Tim 'Avatar' Bartel hat gesagt…

Das Schlimmste ist eigentlich der Hinweis über dem Artikel http://meta.wikimedia.org/wiki/How_to_deal_with_Poles

Aschmidt hat gesagt…

Der [Citation needed]-Hinweis sollte auch in der deutschsprachigen WP eingeführt werden. Ich finde ihn wesentlich besser als unsere QS-Bausteine, die gleich den ganzen Artikel oder einen ganzen Abschnitt in Frage stellen.

Anonym hat gesagt…

Ich bin mir nicht sicher, ob die vielen Baustellenschilder beim Leser wirklich besser ankommen.

Dabei sollte man auch die Befindlichkeiten der Leser berücksichtigen. Der Amerikaner hat da vielleicht andere Ansichten als der Deutsche.

AndreasP hat gesagt…

Ich finde die en.wikipedia sogar extrem unnahbar, durch die vielen Vorlagen und Sperenzchen ist der Quelltext noch viel unlesbarer als bei uns.
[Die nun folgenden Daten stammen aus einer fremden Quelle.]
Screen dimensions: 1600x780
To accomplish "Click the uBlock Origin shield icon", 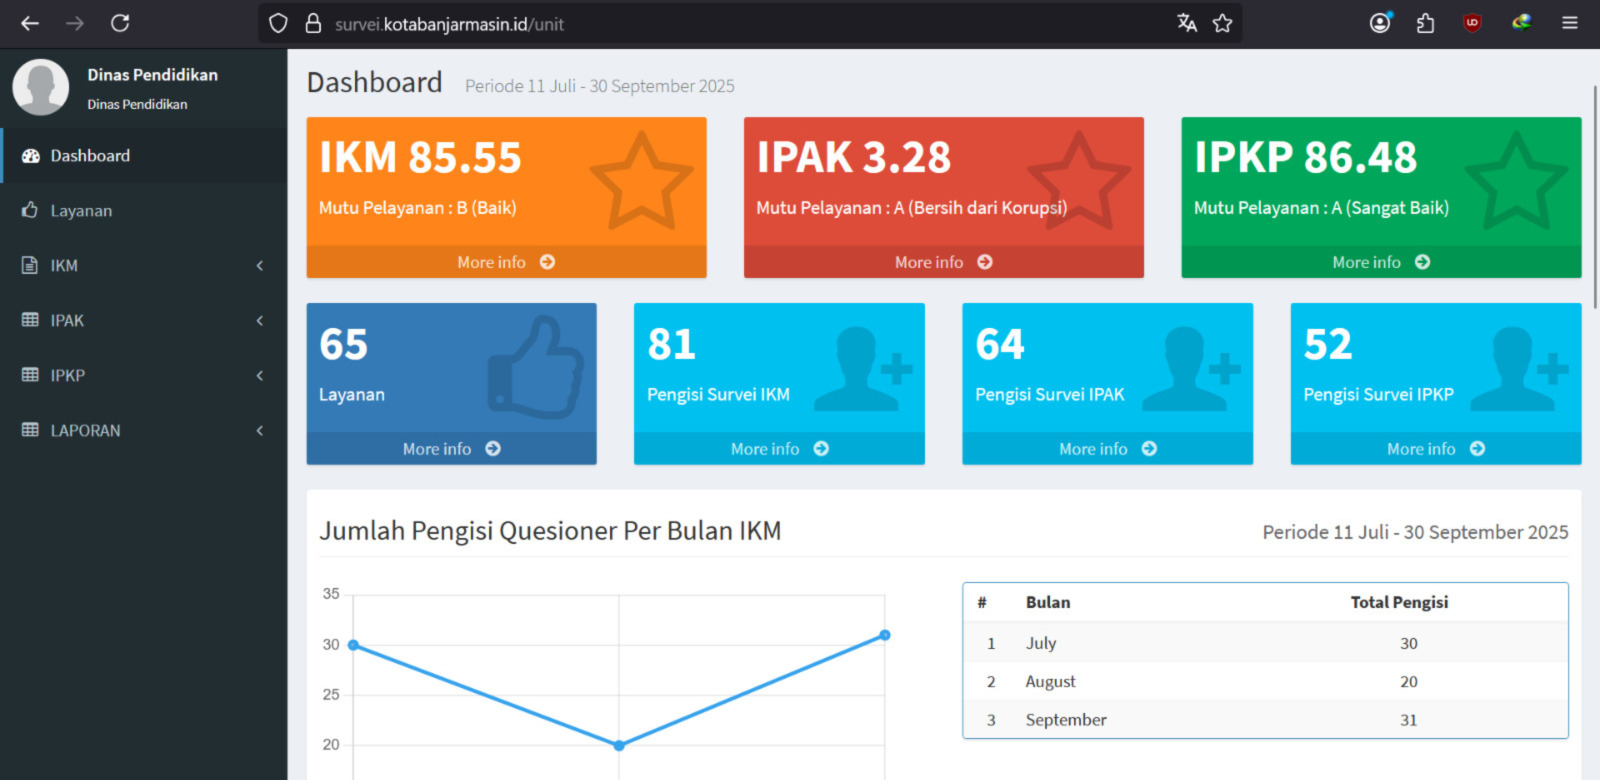I will (1472, 23).
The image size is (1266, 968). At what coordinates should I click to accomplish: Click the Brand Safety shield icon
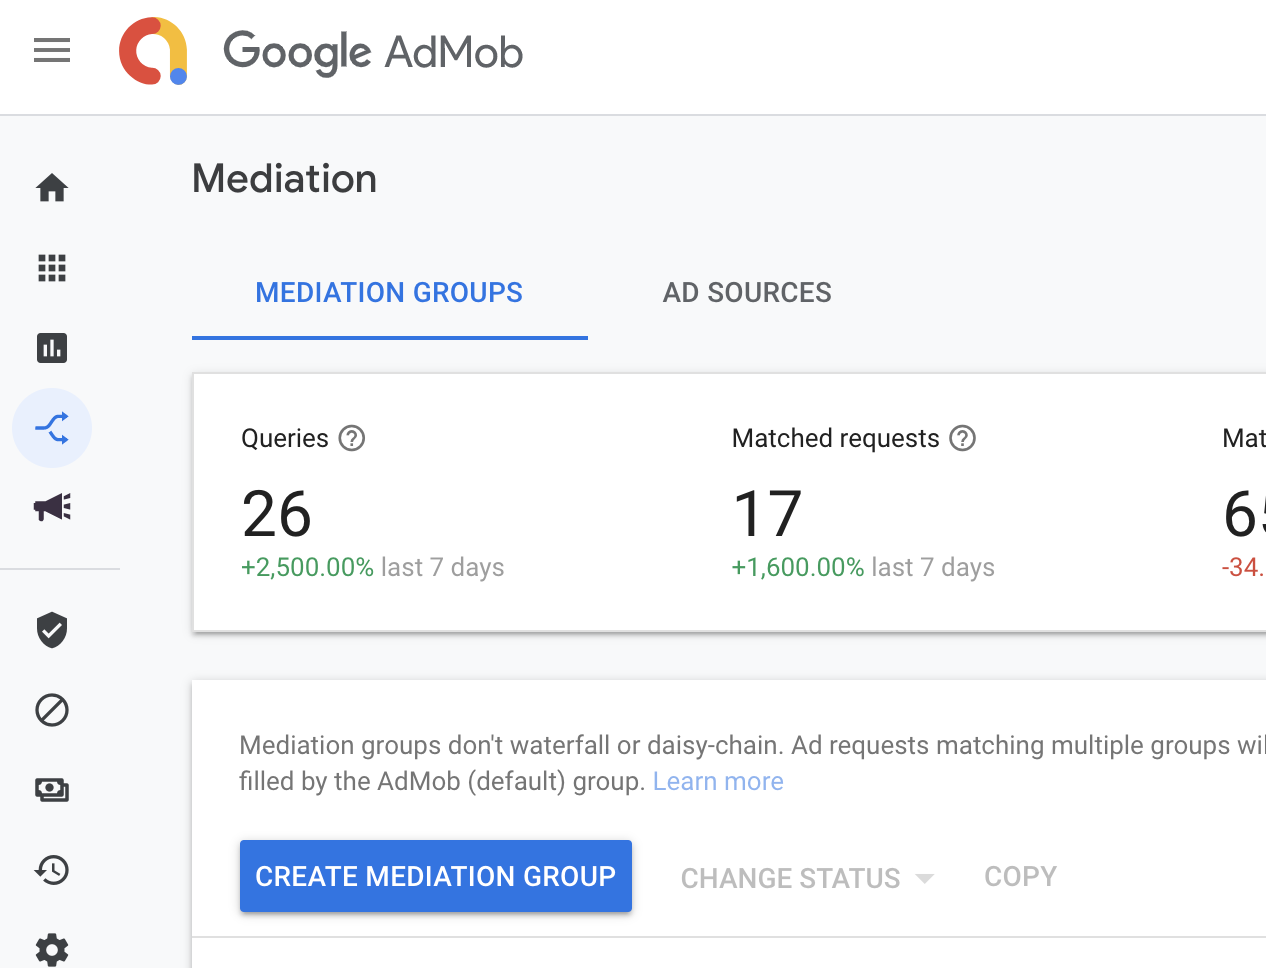[x=51, y=630]
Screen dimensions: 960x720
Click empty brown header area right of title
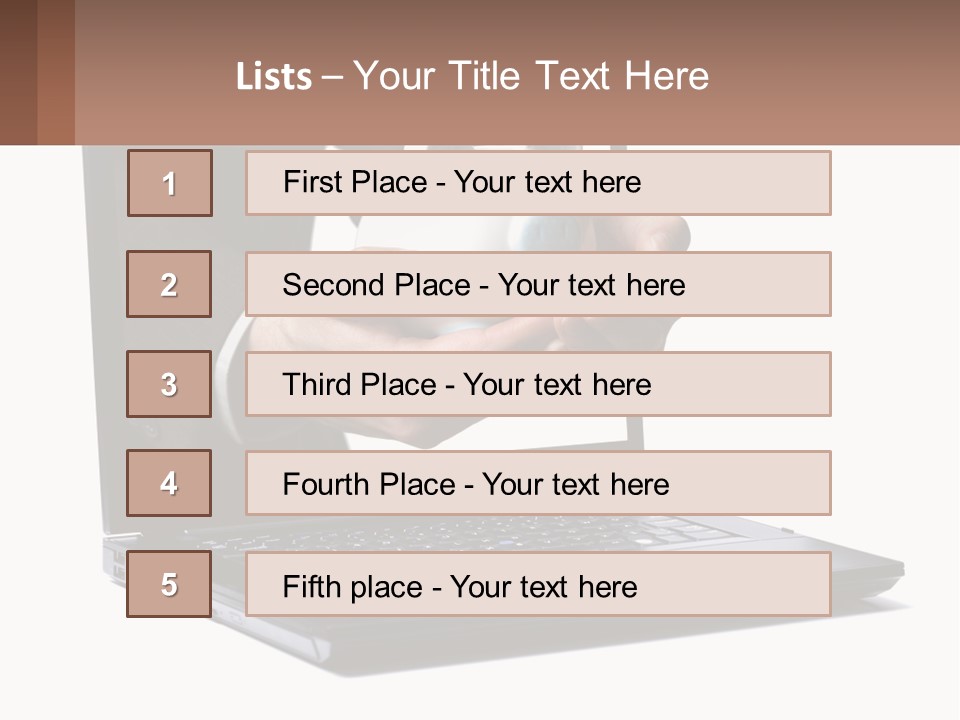point(840,76)
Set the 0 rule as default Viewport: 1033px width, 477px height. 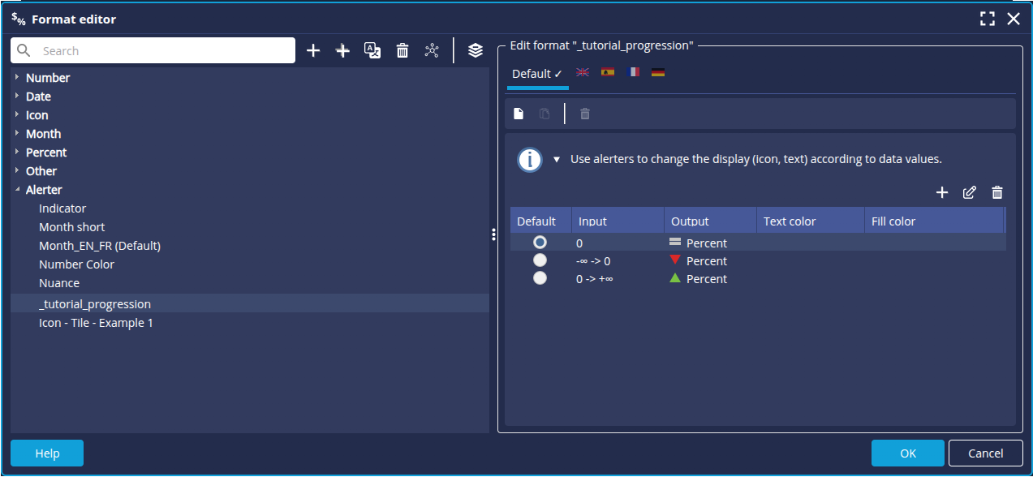[x=540, y=242]
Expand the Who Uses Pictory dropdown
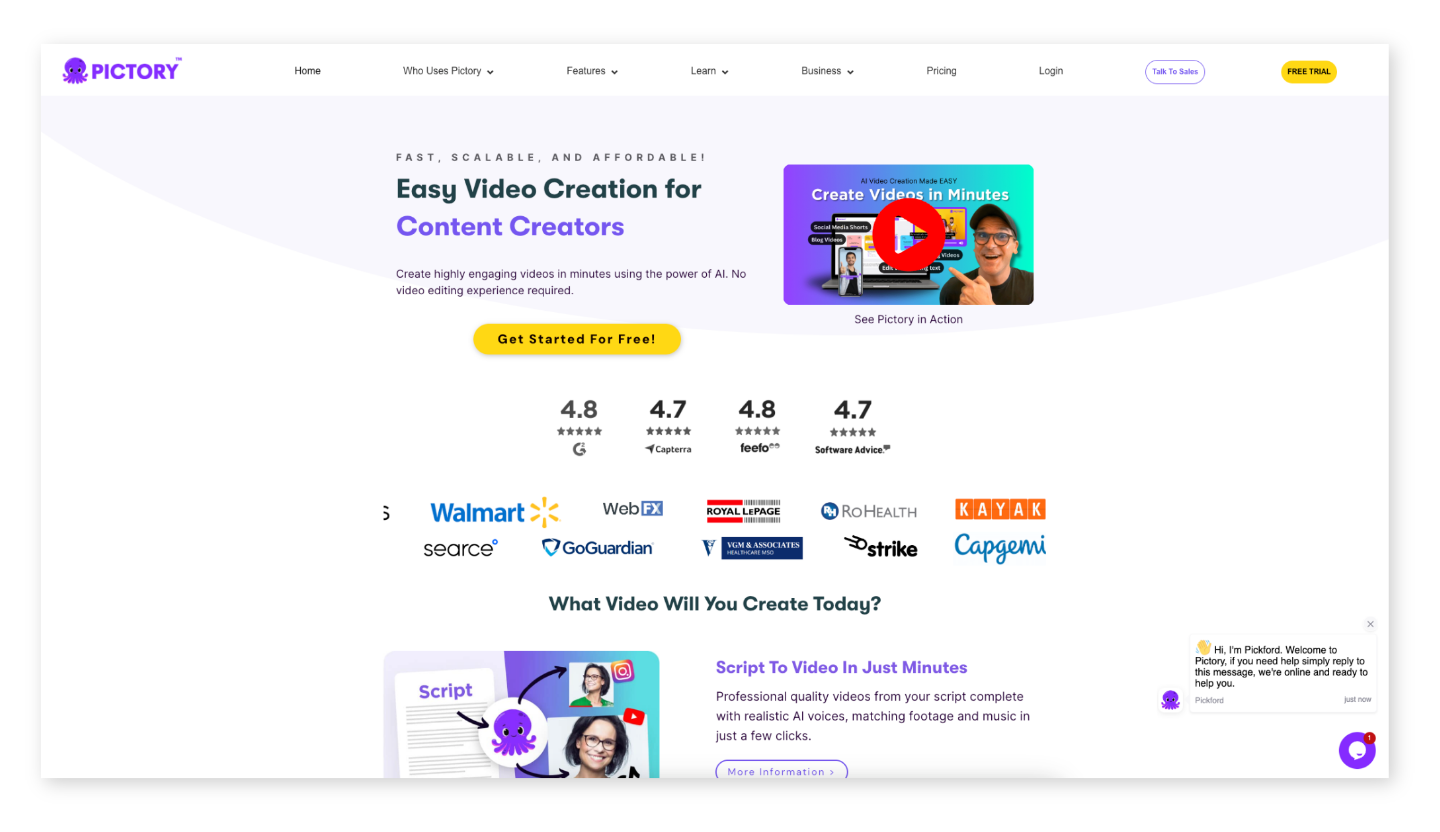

Aber auch de.wikipedia ist "unnahbar", das ist schon richtig. Nach Jahren des Aufblähens von Vorlagen-Programmierung und Regelwerk ist es uns nicht gelungen, den spaßigen, einfachen Wiki-Charakter beizubehalten.

Als erstes müssten wir konsequent alle Reverts, Ansprachen und Ahndungen, die auf formalen Fehlern beruhen, endlich einmal aus der Wikipedia verbannen, WP:AGF ins Bewusstsein zurückholen, die Relevanzkriterienseite endlich wieder auf zwei, drei Regeln eindampfen und vor allem den überbordenden Vorlagen-, Vereinheitlichungs- und Navigationswahn bändigen.

dirk franke hat gesagt…

@Avatar,

Ja und Nein. Eigentlich ja, andererseits ist ironieverständnis aber nun tatsächlich anspruchsvoll, und wenn man bedenkt, dass viele Nicht-Muttersprachler da lesen, ist der Hinweis bei aller Bescheuertheit vermutlich einer der sinnvolleren.

@Aschmidt,

meine Meinung zur QS ist nicht mal dann öffentlichkeitsfähig, wenn ich sie diplomatisch formuliere. Ob [Citation needed] hilft? Ich mein, wenn da kein Nachweis steht, ist offensichtlich, dass nicht zitiert ist. Meine These ist ja eher, dass unwichtig ist, was da genau steht und wichtig, dass überhaupt irgendeine Art von Baustellenschild dasteht oder nicht.

@liesel,

Ich weiß es nicht. Ganz allgemeinernd denke ich tatsächlich, dass der Amerikaner bei der US-Wikipedia eher denkt "vertrauenserweckend" und der Deutsche "unprofessionell". Aber andererseits: wir sind unprofessionell.

@AndreasP,

ich glaube wir sind etwas auf verschiedenen Ebenen. Jemand, der den Quelltext sieht hat ja schon ein recht hohes Maß an Engagement aufgebracht und gehört zu einer Minderheit der Wikipedia-Nutzer. Mir ging es jetzt grade tatsächlich eher um Vertrauen und Sympathie in der Gesellschaft der Leser an sich - und die wird nie den Quelltext sehen.